Exercise description ▸ Return only those lines of the material that contain "agent".

Raw data ▸

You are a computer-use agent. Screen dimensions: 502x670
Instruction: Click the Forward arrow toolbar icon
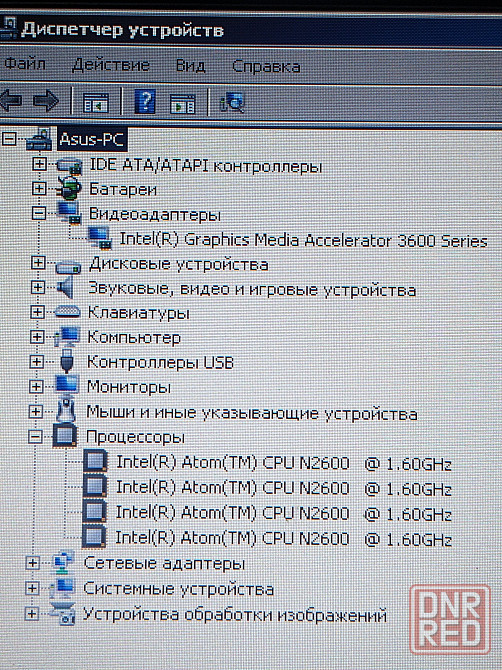click(x=46, y=102)
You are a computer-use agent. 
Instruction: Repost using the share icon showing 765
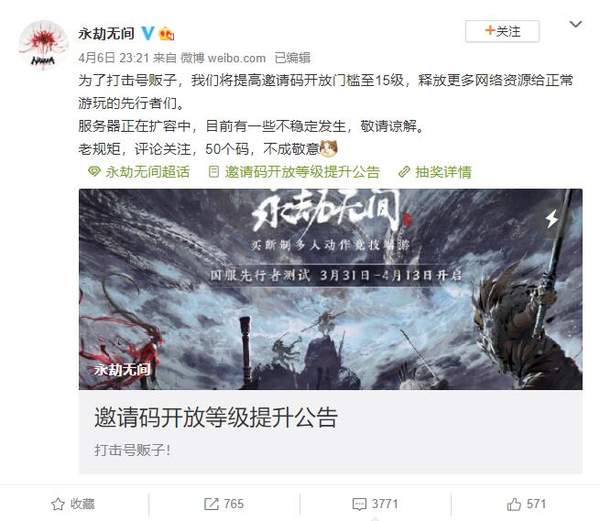(x=224, y=504)

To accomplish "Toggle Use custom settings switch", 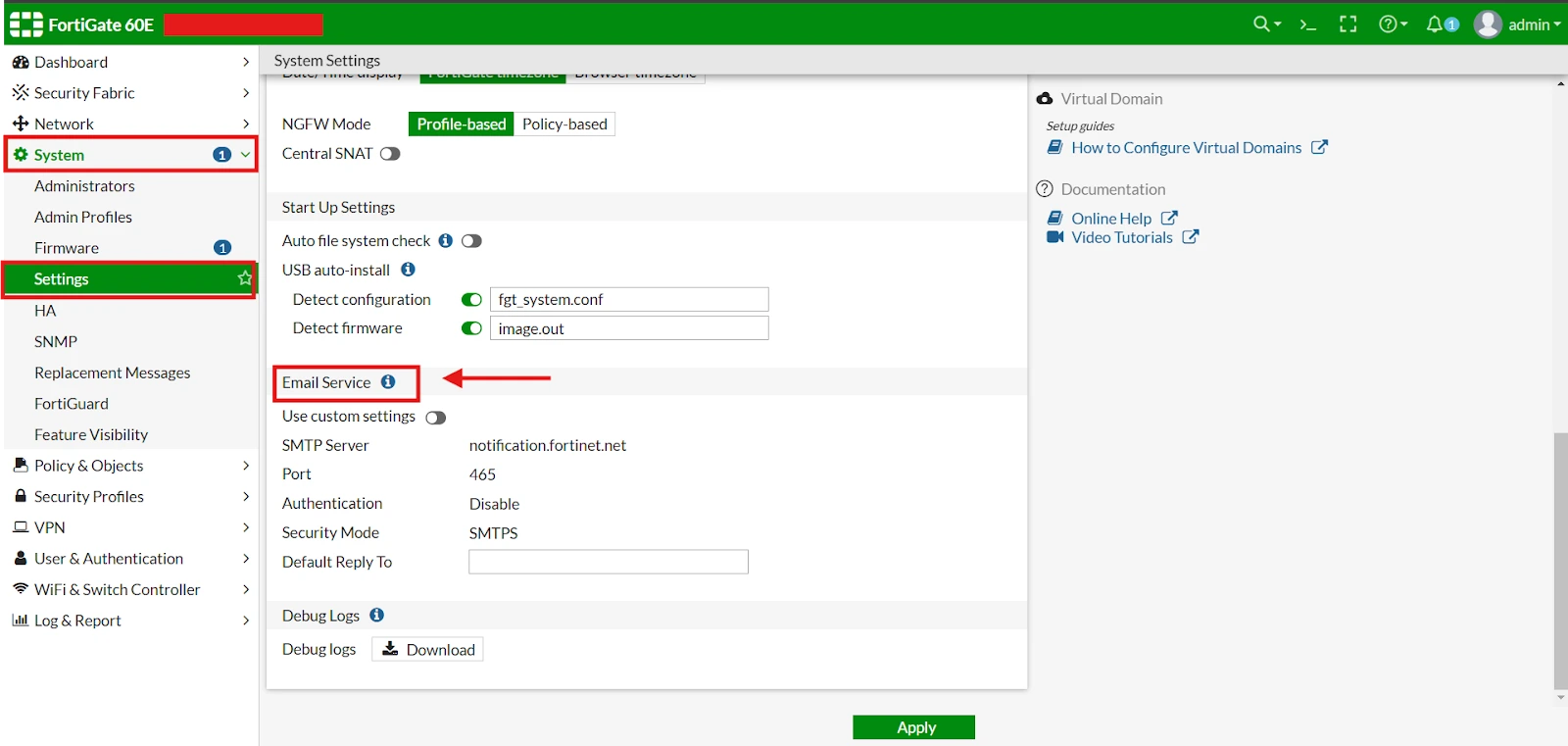I will (x=436, y=418).
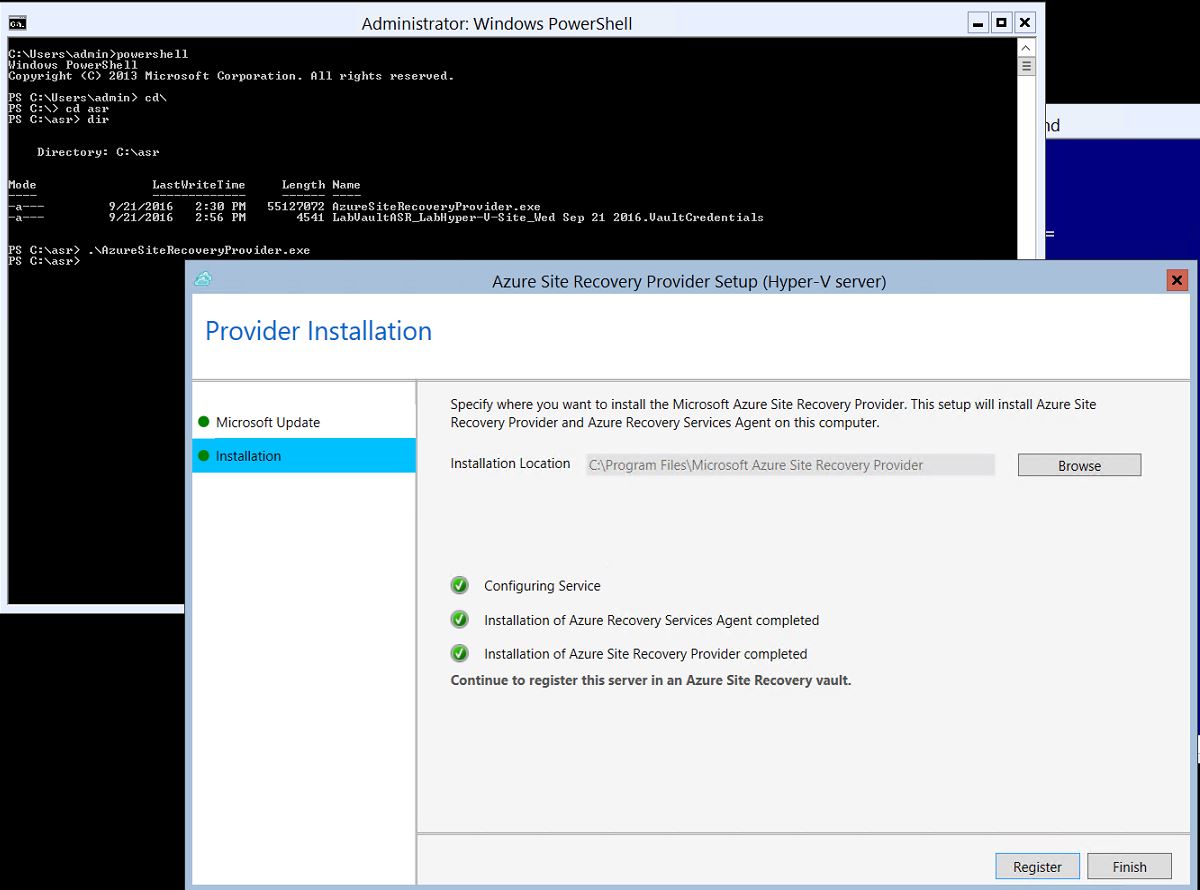Viewport: 1200px width, 890px height.
Task: Select the Installation step in sidebar
Action: 248,456

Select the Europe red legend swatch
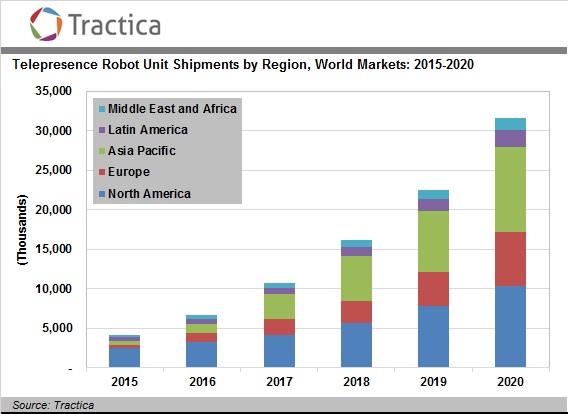[x=102, y=172]
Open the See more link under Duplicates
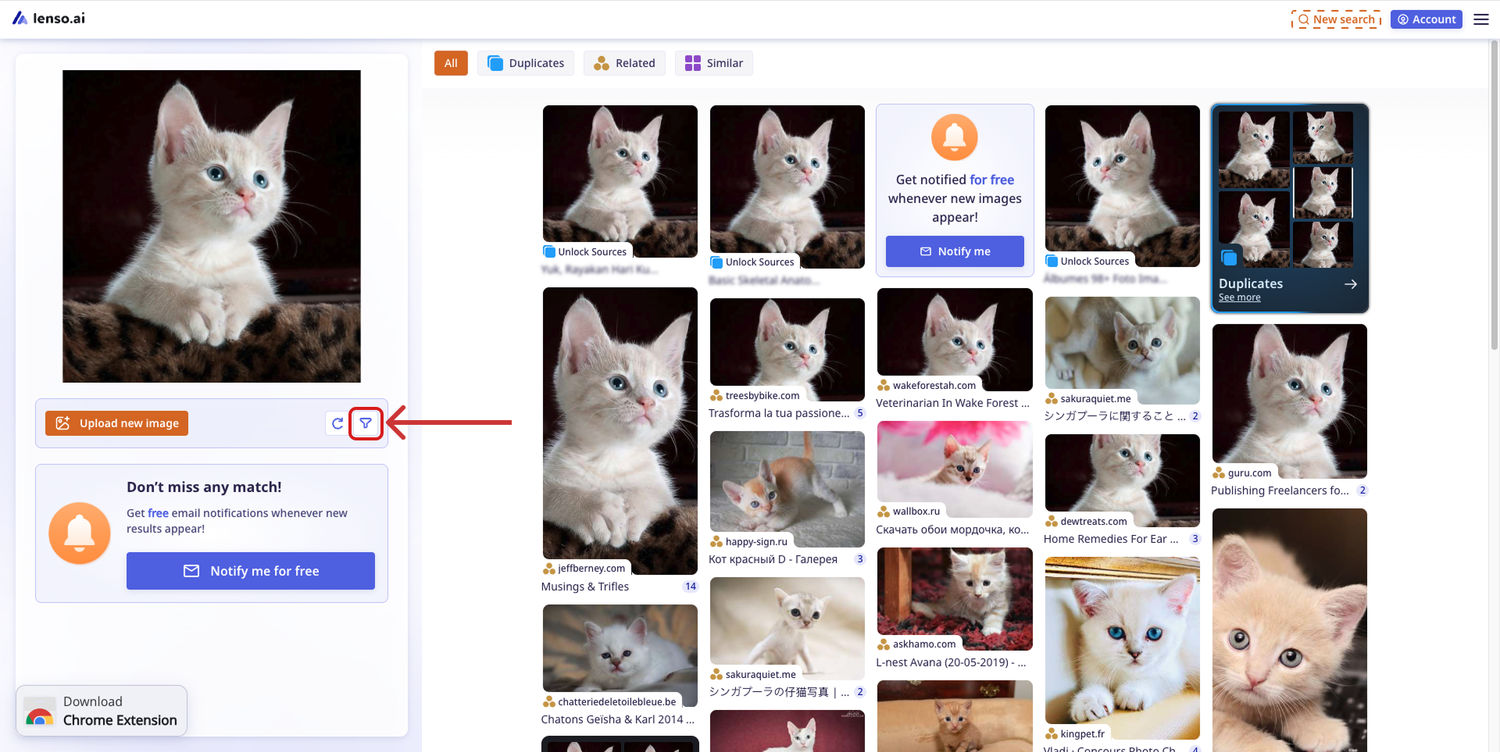Viewport: 1500px width, 752px height. [1238, 297]
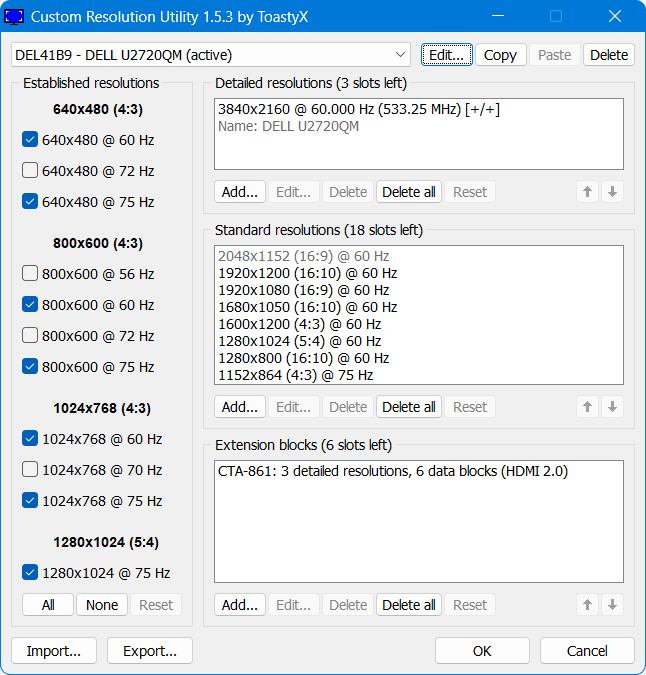Select 1920x1080 (16:9) @ 60 Hz entry

click(x=307, y=290)
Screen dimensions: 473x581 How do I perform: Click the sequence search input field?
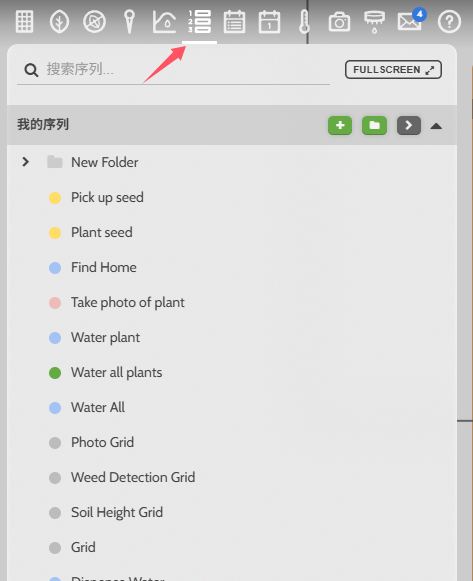pos(173,69)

Expected output ▸
You are a computer-use agent. Screen dimensions: 502x670
You are a computer-use agent. 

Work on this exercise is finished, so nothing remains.